→ TASK DETAILS
The answer should consist of the records below, repeated exactly, and no pictures.

→ INFORMATION PROVIDED
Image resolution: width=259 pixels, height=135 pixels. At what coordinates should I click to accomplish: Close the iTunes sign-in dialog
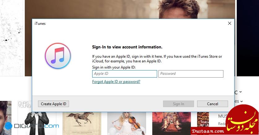click(229, 23)
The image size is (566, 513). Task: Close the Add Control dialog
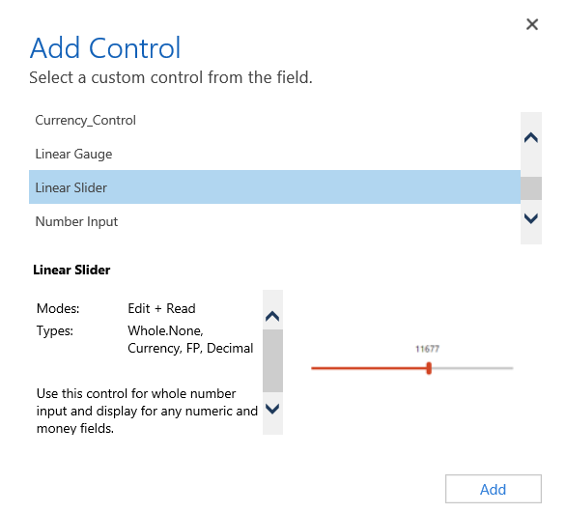coord(532,24)
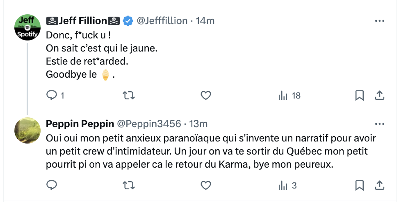View analytics showing 18 views
Viewport: 401px width, 202px height.
pyautogui.click(x=289, y=96)
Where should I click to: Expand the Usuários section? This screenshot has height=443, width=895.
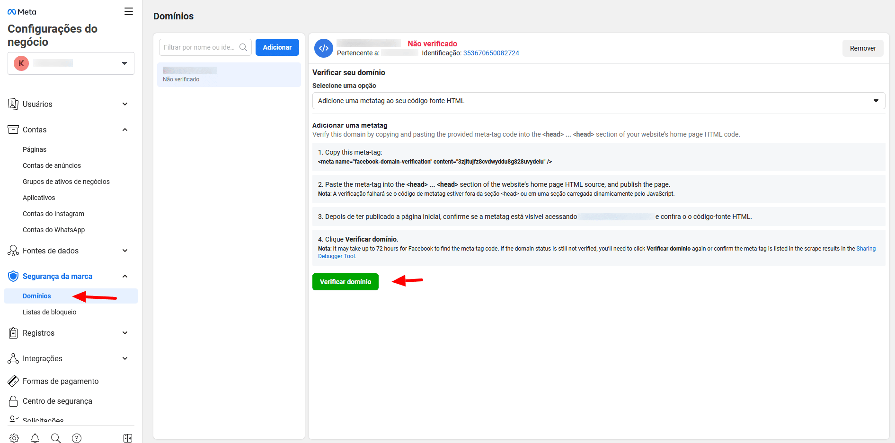[125, 104]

→ RESULT
Image resolution: width=259 pixels, height=135 pixels. At what coordinates should I click to accomplish: Close the iTunes sign-in dialog
click(229, 23)
The image size is (566, 513). Task: Close the Add Control dialog
coord(532,24)
View analytics showing 18 views
Viewport: 401px width, 202px height.
pyautogui.click(x=289, y=96)
Where should I click to: Expand the Usuários section? This screenshot has height=443, width=895.
[125, 104]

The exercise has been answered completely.